Slacker ants

What will they find next? Goldbricking beavers, just playing in the mud. “Stop swimming on your back like that, you look like an otter! All you need is an abalone!” the other beavers will say. Or, in the beehive, “Hive-Unit 10043303 you have failed to meet your projected nectar quota three weeks in a row!”

Scientists have discovered the slacker ant. I quote, in full, an article found in the Sunday 16 November 2003 issue of the Japan Times (without permission, I apologize in advance to the Kyodo news service and will of course remove the article if they so desire, just let me know guys):

    20% of worker ants idle lazybones: study
    SAPPORO (Kyodo)
    Contrary to popular belief, 20 percent of worker ants are not particularly hardworking, researchers said Saturday.

    The discovery is the result of observations of three separate 30-strong colonies of black Japanese ants (Myrmecina nipponica) according to Eisuke Hasegawa, an assistant researcher in evolutionary biology at Hokkaido University’s graduate school of agriculture, and his research team.

    The team transferred three colonies of ants to a man-made nest and marked them for observation.
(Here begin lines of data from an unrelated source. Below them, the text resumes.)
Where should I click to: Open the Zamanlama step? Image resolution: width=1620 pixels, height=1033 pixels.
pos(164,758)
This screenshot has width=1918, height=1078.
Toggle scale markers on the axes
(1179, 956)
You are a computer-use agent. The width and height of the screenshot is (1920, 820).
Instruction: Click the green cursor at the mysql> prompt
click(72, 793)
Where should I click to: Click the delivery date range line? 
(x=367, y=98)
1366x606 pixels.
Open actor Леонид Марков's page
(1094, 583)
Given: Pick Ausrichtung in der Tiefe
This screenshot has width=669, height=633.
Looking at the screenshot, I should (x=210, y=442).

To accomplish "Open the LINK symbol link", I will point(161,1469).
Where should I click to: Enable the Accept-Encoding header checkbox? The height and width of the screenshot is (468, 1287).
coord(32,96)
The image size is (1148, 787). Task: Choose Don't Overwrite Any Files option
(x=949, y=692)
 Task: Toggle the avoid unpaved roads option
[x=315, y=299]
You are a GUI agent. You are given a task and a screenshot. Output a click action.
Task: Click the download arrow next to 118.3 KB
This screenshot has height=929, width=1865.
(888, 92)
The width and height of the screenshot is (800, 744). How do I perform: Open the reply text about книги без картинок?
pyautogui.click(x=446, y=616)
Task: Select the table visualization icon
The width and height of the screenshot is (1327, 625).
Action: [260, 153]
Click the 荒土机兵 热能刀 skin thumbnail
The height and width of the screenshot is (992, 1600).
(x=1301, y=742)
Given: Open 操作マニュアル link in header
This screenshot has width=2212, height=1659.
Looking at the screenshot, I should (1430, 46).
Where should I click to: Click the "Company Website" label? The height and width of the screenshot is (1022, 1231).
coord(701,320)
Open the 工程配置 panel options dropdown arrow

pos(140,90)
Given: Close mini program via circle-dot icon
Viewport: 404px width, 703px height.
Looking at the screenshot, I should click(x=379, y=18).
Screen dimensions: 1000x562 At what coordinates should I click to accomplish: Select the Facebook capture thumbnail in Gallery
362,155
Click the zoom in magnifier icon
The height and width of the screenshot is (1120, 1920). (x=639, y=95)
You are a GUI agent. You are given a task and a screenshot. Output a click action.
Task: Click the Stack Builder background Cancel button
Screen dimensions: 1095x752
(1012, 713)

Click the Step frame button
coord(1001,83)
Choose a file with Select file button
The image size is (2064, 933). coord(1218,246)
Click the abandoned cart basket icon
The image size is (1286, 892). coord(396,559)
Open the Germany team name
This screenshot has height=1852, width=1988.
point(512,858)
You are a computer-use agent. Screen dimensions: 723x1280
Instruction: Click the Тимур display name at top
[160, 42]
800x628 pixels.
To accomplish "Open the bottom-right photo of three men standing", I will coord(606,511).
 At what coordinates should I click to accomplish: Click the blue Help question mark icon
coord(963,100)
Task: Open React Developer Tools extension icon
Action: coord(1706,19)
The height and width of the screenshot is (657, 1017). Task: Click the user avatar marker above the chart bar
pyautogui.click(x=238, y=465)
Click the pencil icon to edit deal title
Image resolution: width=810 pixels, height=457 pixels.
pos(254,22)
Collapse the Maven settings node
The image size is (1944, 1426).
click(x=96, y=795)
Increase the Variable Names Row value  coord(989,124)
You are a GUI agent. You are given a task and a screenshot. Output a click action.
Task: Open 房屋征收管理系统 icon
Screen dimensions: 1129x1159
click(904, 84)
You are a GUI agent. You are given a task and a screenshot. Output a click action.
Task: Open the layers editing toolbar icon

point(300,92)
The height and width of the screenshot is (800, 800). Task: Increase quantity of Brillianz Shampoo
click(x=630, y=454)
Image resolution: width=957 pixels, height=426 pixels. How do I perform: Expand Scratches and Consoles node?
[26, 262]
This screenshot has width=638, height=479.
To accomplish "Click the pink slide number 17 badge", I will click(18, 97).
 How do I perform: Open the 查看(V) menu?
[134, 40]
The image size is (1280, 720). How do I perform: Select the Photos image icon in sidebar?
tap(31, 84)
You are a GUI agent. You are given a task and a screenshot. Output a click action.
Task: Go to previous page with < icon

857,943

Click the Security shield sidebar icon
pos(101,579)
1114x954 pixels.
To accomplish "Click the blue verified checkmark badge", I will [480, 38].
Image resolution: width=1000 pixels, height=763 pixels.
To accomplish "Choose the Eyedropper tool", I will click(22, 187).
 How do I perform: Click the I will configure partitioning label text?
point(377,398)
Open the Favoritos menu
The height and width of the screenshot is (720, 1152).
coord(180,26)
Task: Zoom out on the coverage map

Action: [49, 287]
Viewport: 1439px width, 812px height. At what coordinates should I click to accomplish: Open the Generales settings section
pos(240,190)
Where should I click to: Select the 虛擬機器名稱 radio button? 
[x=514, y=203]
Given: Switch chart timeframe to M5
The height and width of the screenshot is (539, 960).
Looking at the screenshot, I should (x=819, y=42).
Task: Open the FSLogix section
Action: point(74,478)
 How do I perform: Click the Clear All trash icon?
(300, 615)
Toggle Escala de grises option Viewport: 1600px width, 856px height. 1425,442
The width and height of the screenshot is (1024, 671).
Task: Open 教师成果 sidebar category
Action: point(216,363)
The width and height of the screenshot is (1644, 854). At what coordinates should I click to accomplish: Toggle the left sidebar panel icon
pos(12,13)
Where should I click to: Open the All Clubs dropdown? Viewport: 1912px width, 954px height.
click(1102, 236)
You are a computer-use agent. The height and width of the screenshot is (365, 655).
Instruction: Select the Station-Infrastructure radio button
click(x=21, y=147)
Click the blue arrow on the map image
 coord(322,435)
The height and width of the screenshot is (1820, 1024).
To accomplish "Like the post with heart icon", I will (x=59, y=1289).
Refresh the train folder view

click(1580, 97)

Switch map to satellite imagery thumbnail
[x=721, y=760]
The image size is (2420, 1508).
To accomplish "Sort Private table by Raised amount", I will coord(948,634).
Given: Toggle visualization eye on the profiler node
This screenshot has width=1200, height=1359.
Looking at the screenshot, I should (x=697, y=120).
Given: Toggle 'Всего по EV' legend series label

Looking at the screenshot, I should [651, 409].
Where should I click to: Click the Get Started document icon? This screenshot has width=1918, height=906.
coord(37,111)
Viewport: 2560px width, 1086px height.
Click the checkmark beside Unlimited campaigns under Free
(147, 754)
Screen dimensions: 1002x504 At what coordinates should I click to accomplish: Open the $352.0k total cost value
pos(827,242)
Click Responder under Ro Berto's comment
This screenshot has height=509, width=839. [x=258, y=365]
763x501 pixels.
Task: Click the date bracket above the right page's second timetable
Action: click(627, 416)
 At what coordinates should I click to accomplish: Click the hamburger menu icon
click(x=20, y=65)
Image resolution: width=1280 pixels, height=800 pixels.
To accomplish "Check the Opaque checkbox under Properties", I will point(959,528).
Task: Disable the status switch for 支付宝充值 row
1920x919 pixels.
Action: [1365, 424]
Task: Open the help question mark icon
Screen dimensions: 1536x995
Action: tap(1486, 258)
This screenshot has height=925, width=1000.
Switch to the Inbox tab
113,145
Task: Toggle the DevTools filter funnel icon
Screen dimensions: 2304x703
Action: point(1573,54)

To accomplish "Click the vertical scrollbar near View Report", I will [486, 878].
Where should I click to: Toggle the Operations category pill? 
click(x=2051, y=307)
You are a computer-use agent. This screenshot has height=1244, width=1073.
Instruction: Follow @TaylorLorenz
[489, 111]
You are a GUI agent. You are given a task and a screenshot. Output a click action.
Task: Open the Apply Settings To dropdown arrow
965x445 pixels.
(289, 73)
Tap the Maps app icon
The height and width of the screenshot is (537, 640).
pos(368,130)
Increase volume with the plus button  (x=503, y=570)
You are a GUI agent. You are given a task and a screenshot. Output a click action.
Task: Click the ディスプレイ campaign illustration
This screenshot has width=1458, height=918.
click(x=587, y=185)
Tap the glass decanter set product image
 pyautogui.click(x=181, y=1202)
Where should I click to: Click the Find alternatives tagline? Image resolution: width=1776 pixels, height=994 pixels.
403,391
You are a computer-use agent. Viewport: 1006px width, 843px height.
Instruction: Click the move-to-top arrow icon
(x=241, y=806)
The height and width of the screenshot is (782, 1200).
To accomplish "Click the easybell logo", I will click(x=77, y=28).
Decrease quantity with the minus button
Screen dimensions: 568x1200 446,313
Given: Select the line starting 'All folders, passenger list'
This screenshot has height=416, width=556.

Hasegawa and his team said they observed the ants three hours a day for about five months from May last year.

    Hasegawa said they discovered that about 80 percent of the ants engage in some sort of work, such as cleaning the nest or gathering food, but that the rest are mostly idle.

    The situation remained the same when the researchers removed six busy ants from one colony; the busy ants that remained had to work even harder while the lazy ants continued to do little or no work.

    Scientists have suggested that some ants may avoid working due to old age or inherent laziness. Hasegawa said the idle ants could be contributing something to the colony that they have not yet determined.

5 responses to “Slacker ants

  1. mig

    I see Noise-to-Signal beat me to it: #http://www.noise-to-signal.com/archives/000377.html

    Meanwhile, Prof. Eisuke Hasegawa is my kind of guy. He’s also done research on the mating frequency of hornets (here: http://www.blackwell-synergy.com/links/doi/10.1046/j.1343-8786.2003.00018.x/abs/ )and Sympatric Speciation and Evolution of Social Parasitism (see here: http://neco.biology.kyushu-u.ac.jp/~qshinka/program-e/2D1.html ). Prof. Hasegawa, if you read this, send me a mail, I’m your biggest fan.

  2. If they’re old, if they’re retired, it’s an admirable thing for ants to do, taking care of the aged.

    But maybe they’re soldiers. I wonder if the scientist tried starting a fight with two colonies to see how the lazy ants reacted?

    Or, maybe they’re some sort of outcasts, untouchables, living ghosts, ants that all other ants must pretend do not exist.

    Maybe the idle ants together own the colony, maybe even own the busy ants.

    Maybe there’s an unemployment problem in the ant world, and these ants would work if there was enough work to be worth going off unemployment.

    Maybe there’s a strike. Scientists should check back in a few weeks.

    Or, you know, maybe they’re poets, singers, actors, all the things we might have a hard time identifying from our perspective. But to an ant, they’re acting (‘Charley’s Ant’?), they’re reciting things like ‘one more leaf ten times my size, and all for a look from my true one’s eyes’, they walk with a certain fascinating rolling motion between the thorax and the abdomen.

  3. mig

    I was thinking night shift.

  4. mig

    Or, you know, “Hey, sailor, you gonna carry those leaves all day?”